Oil little changed in thin, tug-of-war trade
NEW YORK (Reuters) - Oil prices closed little changed on Friday after light, tug-of-war trading, as hopes for additional easing by the Federal Reserve to boost a sputtering U.S. recovery countered concerns about economic growth.
Brent edged lower and U.S. crude rallied late, reducing Brent's premium to its U.S. counterpart, while both contracts posted their second consecutive weekly gains.
Prices felt pressure early, after ratings agency S&P downgraded Spain's credit rating, adding to economic concerns about the euro zone. Oil pared losses ahead of U.S. GDP figures that showed growth cooled in the first quarter.
Some investors believe slowing U.S. growth may prompt the Federal Reserve to launch a third round of government bond buying, or quantitative easing, known in markets as QE3.
"Bad news for the economy is being interpreted as good news for commodities because it may put QE3 back on the table," said Dominick Chirichella, senior partner at Energy Management Institute in New York. "Whether or not that trade has any longevity is not clear."
The dollar's weakness and strong equities on Wall Street added support for crude, along with a rise in U.S. consumer sentiment.
Brent June crude fell 9 cents to settle at $119.83, having traded in a range of $119.06 to $119.95. Brent had a nearly 1 percent weekly gain but remained on pace to post a more than 2 percent monthly loss.
U.S. June crude rose 38 cents to settle at $104.93, having reached $105 but stalling ahead of the 50-day moving average of $105.10. The weekly gain was 1.8 percent, on track for a similar monthly rise.
Brent's premium to its U.S. counterpart narrowed to end at $14.90 based on settlements, after reaching $15.64 intraday.

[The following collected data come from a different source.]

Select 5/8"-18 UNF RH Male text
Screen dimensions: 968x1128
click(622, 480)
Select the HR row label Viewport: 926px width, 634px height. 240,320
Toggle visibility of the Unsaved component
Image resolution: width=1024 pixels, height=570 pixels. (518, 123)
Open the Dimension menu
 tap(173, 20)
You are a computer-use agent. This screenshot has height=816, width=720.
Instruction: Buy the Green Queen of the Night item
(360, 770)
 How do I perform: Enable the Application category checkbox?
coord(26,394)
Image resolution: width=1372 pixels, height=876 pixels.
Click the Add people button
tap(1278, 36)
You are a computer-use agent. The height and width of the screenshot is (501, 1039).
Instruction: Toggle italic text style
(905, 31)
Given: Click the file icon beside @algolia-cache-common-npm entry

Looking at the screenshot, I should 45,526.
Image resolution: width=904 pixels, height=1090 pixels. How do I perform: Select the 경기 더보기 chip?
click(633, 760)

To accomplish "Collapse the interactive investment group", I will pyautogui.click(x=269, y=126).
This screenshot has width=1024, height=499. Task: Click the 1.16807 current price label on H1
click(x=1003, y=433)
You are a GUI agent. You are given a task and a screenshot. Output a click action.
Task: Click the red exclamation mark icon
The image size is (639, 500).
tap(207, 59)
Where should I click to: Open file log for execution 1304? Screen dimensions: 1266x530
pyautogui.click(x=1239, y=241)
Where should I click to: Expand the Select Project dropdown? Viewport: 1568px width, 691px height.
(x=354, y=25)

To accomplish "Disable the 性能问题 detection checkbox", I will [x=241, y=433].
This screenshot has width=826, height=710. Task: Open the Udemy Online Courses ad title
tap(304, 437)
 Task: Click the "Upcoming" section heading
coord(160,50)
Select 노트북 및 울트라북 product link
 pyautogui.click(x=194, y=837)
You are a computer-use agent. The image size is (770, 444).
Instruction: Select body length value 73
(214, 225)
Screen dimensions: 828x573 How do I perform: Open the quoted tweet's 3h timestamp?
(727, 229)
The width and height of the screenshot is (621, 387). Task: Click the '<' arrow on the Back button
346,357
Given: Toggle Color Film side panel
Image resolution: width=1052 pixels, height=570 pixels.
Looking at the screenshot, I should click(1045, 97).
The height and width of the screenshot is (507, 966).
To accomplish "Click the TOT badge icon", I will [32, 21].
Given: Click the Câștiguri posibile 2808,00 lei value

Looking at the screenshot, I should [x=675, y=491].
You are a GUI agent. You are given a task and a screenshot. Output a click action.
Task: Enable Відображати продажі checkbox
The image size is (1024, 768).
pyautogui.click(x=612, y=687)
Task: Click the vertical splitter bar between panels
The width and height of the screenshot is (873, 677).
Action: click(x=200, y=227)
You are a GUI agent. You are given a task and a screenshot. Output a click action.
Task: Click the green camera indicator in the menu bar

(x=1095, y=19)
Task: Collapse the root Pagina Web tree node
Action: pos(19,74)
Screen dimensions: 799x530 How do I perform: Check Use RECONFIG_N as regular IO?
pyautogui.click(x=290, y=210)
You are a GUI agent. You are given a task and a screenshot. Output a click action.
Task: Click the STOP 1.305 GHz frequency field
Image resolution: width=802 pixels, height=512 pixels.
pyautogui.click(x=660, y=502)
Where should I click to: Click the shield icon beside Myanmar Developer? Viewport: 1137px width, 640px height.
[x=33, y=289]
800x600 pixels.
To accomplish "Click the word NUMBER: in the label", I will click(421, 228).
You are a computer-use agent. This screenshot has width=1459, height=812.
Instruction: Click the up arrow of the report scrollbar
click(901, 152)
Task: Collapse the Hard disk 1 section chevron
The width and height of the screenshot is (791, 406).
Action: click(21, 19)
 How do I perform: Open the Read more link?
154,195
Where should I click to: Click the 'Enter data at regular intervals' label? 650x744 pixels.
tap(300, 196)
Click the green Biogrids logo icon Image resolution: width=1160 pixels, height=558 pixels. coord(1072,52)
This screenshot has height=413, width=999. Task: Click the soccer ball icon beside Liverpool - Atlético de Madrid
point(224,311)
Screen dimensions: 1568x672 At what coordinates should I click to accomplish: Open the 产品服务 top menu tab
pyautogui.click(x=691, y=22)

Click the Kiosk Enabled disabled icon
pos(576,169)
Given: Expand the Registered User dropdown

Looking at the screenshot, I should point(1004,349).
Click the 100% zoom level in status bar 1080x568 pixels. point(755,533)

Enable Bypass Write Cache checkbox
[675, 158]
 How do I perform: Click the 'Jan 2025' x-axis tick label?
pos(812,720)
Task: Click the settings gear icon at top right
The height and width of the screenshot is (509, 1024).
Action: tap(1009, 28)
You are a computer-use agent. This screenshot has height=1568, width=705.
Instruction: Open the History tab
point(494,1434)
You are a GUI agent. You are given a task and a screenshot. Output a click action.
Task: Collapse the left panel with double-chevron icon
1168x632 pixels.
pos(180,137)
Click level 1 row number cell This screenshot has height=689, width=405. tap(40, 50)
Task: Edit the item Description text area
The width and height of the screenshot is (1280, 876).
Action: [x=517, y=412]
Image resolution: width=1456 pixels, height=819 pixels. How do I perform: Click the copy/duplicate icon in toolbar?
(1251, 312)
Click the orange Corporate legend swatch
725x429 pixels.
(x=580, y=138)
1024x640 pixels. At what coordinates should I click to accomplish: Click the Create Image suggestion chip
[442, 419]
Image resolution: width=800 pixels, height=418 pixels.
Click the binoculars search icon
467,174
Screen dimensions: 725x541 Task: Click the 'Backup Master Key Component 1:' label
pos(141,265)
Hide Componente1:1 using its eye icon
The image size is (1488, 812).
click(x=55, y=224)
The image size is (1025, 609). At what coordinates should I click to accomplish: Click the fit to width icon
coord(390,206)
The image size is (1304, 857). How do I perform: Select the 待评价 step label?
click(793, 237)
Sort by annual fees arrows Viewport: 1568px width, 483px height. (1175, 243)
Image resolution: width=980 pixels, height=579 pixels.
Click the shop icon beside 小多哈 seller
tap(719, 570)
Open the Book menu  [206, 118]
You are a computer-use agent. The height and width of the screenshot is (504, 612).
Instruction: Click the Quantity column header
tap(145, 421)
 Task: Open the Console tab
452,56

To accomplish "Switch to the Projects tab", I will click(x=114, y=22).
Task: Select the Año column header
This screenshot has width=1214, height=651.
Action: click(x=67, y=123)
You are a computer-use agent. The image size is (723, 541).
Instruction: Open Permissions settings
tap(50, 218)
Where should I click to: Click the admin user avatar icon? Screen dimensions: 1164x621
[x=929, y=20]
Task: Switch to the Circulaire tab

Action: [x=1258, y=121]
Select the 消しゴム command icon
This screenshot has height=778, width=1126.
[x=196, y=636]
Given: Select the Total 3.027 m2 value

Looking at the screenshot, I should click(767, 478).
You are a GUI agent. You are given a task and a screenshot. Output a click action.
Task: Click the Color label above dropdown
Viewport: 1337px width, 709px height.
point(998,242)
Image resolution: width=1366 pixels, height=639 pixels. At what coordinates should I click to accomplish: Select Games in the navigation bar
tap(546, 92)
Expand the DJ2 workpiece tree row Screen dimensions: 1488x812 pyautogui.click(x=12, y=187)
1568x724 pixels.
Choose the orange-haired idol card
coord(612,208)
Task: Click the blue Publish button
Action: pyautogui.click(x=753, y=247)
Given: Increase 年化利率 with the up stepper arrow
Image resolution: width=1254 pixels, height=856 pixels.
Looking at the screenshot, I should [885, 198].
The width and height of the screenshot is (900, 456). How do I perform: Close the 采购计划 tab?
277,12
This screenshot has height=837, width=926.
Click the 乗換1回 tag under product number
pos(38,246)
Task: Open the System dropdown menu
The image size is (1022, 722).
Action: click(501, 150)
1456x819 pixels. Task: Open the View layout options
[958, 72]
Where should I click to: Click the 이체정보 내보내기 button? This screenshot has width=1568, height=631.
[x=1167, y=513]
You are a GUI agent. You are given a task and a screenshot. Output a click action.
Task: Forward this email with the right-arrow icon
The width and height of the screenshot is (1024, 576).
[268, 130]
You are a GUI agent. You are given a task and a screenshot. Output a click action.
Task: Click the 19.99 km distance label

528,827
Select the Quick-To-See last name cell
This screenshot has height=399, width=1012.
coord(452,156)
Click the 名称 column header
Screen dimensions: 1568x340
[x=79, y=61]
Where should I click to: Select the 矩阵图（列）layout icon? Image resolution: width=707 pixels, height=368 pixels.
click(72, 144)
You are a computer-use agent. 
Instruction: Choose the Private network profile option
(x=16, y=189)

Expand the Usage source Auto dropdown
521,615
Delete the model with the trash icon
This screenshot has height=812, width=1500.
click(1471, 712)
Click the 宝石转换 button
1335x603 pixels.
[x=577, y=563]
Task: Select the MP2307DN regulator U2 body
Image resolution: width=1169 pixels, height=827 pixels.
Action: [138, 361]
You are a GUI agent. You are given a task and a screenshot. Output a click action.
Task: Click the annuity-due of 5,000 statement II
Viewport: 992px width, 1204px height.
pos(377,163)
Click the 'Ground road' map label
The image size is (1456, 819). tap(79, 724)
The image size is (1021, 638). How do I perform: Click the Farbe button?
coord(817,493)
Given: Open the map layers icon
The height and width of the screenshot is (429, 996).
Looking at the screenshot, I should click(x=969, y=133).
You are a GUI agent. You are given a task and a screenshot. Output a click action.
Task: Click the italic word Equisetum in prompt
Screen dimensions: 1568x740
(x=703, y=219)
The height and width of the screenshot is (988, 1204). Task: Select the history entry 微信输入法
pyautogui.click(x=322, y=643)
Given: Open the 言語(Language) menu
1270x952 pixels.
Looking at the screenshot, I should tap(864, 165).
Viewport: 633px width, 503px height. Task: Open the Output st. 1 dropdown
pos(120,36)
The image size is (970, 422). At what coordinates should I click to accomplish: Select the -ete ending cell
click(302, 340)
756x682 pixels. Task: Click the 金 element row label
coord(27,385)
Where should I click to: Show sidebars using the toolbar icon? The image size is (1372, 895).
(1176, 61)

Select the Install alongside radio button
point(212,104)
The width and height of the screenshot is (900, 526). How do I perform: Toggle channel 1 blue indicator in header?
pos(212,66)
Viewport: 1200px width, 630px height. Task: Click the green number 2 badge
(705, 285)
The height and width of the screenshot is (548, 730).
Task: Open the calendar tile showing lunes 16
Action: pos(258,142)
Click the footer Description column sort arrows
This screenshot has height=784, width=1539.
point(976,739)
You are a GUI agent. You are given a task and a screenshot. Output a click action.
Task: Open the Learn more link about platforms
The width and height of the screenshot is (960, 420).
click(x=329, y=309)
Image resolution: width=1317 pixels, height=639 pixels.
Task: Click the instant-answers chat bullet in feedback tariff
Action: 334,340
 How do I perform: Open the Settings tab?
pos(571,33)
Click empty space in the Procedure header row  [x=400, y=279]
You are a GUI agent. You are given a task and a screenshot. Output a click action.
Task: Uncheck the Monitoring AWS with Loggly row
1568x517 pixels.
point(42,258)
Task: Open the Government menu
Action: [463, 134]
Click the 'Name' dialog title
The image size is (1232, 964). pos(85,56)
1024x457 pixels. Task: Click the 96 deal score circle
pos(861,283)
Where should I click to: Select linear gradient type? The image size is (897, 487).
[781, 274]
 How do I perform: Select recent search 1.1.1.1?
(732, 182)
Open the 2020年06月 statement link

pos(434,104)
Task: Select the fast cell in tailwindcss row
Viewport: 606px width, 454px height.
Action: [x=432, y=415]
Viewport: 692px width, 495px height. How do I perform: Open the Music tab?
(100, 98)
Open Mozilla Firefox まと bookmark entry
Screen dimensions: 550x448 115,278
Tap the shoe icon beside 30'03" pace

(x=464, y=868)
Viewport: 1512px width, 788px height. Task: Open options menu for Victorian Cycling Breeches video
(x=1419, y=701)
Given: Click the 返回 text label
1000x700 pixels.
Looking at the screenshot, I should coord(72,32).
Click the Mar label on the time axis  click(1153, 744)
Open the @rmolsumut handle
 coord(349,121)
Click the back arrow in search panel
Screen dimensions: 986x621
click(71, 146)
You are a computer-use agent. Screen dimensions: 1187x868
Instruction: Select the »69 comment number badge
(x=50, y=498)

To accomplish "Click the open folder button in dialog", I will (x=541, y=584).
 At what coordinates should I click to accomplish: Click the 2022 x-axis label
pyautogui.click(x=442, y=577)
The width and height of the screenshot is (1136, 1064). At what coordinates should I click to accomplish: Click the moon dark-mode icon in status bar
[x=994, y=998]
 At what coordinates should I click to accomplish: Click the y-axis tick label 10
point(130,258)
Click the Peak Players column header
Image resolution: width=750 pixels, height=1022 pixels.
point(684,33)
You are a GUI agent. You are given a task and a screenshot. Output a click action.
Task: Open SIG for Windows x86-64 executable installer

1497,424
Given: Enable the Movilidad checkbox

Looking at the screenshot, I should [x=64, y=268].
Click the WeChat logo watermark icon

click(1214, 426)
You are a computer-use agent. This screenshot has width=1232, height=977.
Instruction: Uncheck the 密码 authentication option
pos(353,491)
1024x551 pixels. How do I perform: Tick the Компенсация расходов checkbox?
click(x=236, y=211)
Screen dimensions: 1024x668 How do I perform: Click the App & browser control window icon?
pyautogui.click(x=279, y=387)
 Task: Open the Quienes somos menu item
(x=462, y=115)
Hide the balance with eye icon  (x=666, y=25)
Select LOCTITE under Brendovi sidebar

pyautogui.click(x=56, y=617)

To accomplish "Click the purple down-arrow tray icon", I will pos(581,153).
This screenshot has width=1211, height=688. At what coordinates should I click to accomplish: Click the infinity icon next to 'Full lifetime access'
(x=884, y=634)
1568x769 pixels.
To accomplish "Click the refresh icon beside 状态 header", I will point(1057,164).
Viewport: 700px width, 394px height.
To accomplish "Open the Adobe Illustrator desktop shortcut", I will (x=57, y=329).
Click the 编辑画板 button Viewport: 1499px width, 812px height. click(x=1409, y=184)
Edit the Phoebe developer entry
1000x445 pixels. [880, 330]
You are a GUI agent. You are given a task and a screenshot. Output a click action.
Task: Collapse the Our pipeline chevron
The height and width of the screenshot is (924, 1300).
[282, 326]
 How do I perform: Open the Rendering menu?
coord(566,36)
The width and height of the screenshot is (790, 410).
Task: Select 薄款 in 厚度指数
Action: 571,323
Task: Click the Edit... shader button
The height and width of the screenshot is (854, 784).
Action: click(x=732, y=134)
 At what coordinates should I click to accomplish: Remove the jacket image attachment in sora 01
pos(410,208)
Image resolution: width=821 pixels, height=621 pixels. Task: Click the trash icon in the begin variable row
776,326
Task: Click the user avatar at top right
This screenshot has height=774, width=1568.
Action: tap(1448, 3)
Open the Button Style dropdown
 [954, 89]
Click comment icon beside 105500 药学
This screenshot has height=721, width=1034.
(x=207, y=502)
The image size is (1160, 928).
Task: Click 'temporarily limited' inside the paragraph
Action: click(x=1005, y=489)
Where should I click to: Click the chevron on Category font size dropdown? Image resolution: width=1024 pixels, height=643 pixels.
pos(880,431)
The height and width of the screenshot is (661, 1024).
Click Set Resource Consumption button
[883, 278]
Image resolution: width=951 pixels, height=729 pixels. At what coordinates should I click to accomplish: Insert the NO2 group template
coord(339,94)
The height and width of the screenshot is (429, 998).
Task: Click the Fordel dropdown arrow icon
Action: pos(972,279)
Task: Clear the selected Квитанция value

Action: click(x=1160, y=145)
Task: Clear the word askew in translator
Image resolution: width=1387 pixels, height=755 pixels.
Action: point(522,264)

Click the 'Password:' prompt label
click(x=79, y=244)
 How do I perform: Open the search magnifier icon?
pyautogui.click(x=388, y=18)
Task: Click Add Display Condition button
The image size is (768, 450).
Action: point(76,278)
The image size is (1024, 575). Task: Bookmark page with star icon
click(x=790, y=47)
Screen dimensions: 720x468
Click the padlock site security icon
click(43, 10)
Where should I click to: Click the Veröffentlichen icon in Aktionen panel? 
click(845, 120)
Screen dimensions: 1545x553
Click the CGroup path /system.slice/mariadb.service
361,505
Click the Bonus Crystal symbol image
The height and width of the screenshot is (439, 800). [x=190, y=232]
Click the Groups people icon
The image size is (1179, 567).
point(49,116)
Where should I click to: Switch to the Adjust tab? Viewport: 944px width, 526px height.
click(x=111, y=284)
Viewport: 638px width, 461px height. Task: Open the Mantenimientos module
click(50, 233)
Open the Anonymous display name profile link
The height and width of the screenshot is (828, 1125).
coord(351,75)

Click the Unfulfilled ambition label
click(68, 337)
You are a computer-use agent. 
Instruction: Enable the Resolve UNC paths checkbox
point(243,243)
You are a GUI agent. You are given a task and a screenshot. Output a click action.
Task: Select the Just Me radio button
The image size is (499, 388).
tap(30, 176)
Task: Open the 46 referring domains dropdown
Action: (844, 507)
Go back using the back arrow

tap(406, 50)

The spread has been in a roughly $13-$16 range since the April 16 news of a mid-May reversal of the Seaway pipeline that should begin easing a U.S. Midwest bottleneck and shuttle crude to the refinery-rich Gulf Coast.
Trading volumes were very light, well under 30-day averages for Brent and U.S. crude.
The Chicago Board Options Exchange's Oil Volatility Index .OVX fell to a record low below 25 intraday. The index is a measure of implied volatility.
Money managers raised their net long U.S. crude futures and options positions in the week to April 24, the Commodities Futures Trading Commission said in a weekly report.
U.S. RBOB gasoline futures edged up in choppy trading, while heating oil dipped, as front-month May contracts approach expiration on Monday.
U.S. GROWTH SLOWS
U.S. economic growth cooled in the first quarter to a 2.2 percent annual rate, the government said in its advanced estimate, moderating from the fourth quarter's 3.0 percent.
The report followed a reiteration by the Federal Reserve on Wednesday of its intent to keep interest rates low. Fed chief Ben Bernanke said the central bank stood ready to move to support the economy if it faltered.
U.S. consumer sentiment inched up in April, putting the index at its highest since February 2011.
The dollar slumped to multi-week lows against the euro and yen on the possibility of more stimulus. A weaker U.S. currency can be supportive to dollar-denominated oil by making it less expensive to consumers using other currencies. <USD/>
IRAN AND SUPPLY DISRUPTIONS
The U.S. Energy Information Administration (EIA) said on Friday that global oil supply exceeded demand by 500,000 barrels per day over the last two months as Saudi Arabia lifted output, more than countering rising non-OPEC outages.
The report is required every 60 days by an Iran sanctions law enacted in December and was expected to allow the Obama administration to press ahead with sanctions.
This month's revived talks involving Iran and major powers about Tehran's disputed nuclear program eased the geopolitical fear premium in oil prices, but traders and analysts remain skeptical the talks will succeed and a European Union embargo on Iranian crude set for July looms.
Disrupted production in the North Sea, Yemen and Sudan and turmoil in OPEC member Nigeria have supported oil prices even as signs of slowing global economic growth, lackluster U.S. demand and rising stockpiles pulled crude prices off 2012 peaks reached in the first quarter.